### Listed entries
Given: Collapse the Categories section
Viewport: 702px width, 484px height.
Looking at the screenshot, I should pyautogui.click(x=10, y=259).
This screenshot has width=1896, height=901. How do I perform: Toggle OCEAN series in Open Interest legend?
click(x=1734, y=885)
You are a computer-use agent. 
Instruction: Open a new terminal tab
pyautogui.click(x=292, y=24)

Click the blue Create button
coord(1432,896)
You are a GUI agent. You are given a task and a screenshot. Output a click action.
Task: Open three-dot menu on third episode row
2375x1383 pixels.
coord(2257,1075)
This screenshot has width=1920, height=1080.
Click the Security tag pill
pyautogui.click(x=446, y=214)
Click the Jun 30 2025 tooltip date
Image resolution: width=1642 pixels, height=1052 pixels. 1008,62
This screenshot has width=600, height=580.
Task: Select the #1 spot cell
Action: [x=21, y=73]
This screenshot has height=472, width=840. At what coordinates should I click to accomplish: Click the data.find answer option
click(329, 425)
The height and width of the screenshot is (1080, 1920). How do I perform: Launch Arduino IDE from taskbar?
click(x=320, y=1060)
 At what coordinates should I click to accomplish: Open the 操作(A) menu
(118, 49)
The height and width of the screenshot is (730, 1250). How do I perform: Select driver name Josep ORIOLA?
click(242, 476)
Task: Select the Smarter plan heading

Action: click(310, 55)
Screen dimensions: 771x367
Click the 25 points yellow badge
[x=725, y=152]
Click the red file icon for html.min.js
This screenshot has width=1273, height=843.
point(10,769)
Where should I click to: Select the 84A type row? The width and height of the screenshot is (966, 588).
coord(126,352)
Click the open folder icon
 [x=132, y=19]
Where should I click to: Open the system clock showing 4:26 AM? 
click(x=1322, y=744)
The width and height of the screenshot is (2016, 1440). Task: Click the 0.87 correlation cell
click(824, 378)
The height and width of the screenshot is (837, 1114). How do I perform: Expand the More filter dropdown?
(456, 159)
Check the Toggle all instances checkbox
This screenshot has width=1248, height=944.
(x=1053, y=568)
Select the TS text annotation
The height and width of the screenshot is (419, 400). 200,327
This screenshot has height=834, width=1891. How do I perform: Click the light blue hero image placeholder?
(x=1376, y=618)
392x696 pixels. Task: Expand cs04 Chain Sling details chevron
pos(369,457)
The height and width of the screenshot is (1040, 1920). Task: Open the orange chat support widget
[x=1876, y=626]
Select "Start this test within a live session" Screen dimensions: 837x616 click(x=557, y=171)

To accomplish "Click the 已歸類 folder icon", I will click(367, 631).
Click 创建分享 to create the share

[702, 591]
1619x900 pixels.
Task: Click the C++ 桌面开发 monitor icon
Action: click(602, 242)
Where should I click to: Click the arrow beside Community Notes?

### Set exercise
Return the records verbatim from the line with "Click the red file icon for html.min.js" up to and including the line with "837x616 click(x=557, y=171)".

### Exercise result
Click the red file icon for html.min.js
This screenshot has width=1273, height=843.
point(10,769)
Where should I click to: Select the 84A type row? The width and height of the screenshot is (966, 588).
coord(126,352)
Click the open folder icon
 [x=132, y=19]
Where should I click to: Open the system clock showing 4:26 AM? 
click(x=1322, y=744)
The width and height of the screenshot is (2016, 1440). Task: Click the 0.87 correlation cell
click(824, 378)
The height and width of the screenshot is (837, 1114). How do I perform: Expand the More filter dropdown?
(456, 159)
Check the Toggle all instances checkbox
This screenshot has width=1248, height=944.
(x=1053, y=568)
Select the TS text annotation
The height and width of the screenshot is (419, 400). 200,327
This screenshot has height=834, width=1891. How do I perform: Click the light blue hero image placeholder?
(x=1376, y=618)
392x696 pixels. Task: Expand cs04 Chain Sling details chevron
pos(369,457)
The height and width of the screenshot is (1040, 1920). Task: Open the orange chat support widget
[x=1876, y=626]
Select "Start this test within a live session" Screen dimensions: 837x616 click(x=557, y=171)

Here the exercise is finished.